Effect of dexamethasone and ACTH on the secretion pattern of fractionated 17-ketosteroids in hirsutism.

Urinary steroid fractionations of 17-ketosteroids were carried out in 3 normally-ovulating young women and in 2 women with hirsutism. Dehydroepiandrosterone, aetiocholanolone, androsterone, 11 beta-hydroxyaetiocholanolone, 11 beta-hydroxyandrosterone, 11-oxoaetiocholanolone and 11-oxondrosterone were determined quantitatively by paper chromatography. Both patients had decreased levels of 11-deoxy and 11-oxy-17-ketosteroids compared with the normals.

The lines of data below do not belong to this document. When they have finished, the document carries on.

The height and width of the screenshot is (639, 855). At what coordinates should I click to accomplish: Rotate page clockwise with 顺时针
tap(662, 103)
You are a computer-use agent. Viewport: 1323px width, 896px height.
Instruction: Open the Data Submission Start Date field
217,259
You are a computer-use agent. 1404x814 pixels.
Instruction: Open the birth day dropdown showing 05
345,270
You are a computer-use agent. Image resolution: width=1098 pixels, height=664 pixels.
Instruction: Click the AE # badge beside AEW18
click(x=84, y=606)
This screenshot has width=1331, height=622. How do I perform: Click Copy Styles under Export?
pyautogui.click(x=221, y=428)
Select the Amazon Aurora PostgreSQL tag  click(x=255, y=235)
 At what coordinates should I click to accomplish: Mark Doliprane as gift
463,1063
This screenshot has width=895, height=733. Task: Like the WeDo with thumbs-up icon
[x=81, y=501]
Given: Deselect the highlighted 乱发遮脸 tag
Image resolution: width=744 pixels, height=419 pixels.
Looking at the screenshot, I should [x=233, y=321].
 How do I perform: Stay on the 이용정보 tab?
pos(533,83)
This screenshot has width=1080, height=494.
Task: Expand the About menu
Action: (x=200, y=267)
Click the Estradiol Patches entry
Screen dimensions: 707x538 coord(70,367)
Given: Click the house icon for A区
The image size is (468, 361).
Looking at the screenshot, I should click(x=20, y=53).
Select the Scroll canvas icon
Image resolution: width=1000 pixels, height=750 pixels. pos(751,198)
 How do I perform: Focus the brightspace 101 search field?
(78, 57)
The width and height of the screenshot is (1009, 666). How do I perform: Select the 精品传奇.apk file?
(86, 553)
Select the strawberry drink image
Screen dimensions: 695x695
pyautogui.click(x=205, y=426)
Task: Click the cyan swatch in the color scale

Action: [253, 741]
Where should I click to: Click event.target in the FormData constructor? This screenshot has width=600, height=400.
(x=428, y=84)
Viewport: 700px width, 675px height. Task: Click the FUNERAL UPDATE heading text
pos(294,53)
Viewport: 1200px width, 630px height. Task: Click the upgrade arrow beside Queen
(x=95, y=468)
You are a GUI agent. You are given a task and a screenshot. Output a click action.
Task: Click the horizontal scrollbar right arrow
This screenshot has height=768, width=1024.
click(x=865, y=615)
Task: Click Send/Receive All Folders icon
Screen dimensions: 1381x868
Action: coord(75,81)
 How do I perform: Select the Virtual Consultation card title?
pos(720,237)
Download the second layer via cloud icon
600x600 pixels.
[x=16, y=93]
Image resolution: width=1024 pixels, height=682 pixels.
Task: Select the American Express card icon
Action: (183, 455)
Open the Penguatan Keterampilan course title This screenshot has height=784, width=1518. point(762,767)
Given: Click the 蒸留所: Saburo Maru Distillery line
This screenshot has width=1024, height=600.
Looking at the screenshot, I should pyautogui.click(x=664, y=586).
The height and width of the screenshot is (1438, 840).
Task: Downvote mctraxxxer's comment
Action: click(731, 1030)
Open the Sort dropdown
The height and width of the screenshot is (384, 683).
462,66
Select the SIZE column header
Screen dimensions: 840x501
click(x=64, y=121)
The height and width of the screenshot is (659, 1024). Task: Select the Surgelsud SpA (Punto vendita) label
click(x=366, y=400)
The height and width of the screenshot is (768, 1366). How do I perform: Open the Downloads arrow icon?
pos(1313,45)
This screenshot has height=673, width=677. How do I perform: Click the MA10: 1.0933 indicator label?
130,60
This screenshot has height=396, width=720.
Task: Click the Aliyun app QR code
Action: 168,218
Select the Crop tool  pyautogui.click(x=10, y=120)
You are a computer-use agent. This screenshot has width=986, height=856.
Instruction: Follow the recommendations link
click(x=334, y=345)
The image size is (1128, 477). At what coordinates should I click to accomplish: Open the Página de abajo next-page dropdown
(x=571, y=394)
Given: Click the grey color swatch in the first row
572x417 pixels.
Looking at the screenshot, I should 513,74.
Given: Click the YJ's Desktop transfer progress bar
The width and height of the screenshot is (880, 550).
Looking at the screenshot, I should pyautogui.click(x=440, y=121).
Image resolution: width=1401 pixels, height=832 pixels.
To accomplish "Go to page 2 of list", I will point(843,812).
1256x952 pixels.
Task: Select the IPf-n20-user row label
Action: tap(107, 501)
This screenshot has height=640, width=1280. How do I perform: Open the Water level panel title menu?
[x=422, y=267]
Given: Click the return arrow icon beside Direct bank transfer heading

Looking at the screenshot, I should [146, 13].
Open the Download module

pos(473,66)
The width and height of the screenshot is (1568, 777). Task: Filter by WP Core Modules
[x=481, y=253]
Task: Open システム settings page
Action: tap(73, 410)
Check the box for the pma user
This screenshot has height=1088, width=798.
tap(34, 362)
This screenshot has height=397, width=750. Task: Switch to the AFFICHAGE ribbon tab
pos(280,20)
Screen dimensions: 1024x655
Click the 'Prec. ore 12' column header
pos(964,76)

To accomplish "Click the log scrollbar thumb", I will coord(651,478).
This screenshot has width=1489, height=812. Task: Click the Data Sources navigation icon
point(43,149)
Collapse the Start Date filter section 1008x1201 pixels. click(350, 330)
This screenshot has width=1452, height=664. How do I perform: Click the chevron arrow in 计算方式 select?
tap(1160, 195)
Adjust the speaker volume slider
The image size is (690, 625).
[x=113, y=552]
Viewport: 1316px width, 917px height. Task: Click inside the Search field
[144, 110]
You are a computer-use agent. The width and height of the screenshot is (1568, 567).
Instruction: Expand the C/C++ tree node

The ready suppression of 11-oxy-17-ketosteroids and the poor suppression of 11-deoxy-17-ketosteroids by dexamethasone in both patients suggests an ovarian origin of 11-deoxy-17-ketosteroids. Supporting evidence for an ovarian origin in Case 1 was furnished by the poor suppression of testosterone by dexamethasone and lack of response to ACTH stimulation of the adrenal glands. The presented data emphasize that the precursor of 11-deoxy-17-ketosteroids of ovarian origin, possibly testosterone, may well be the cause of hirsutism in both patients.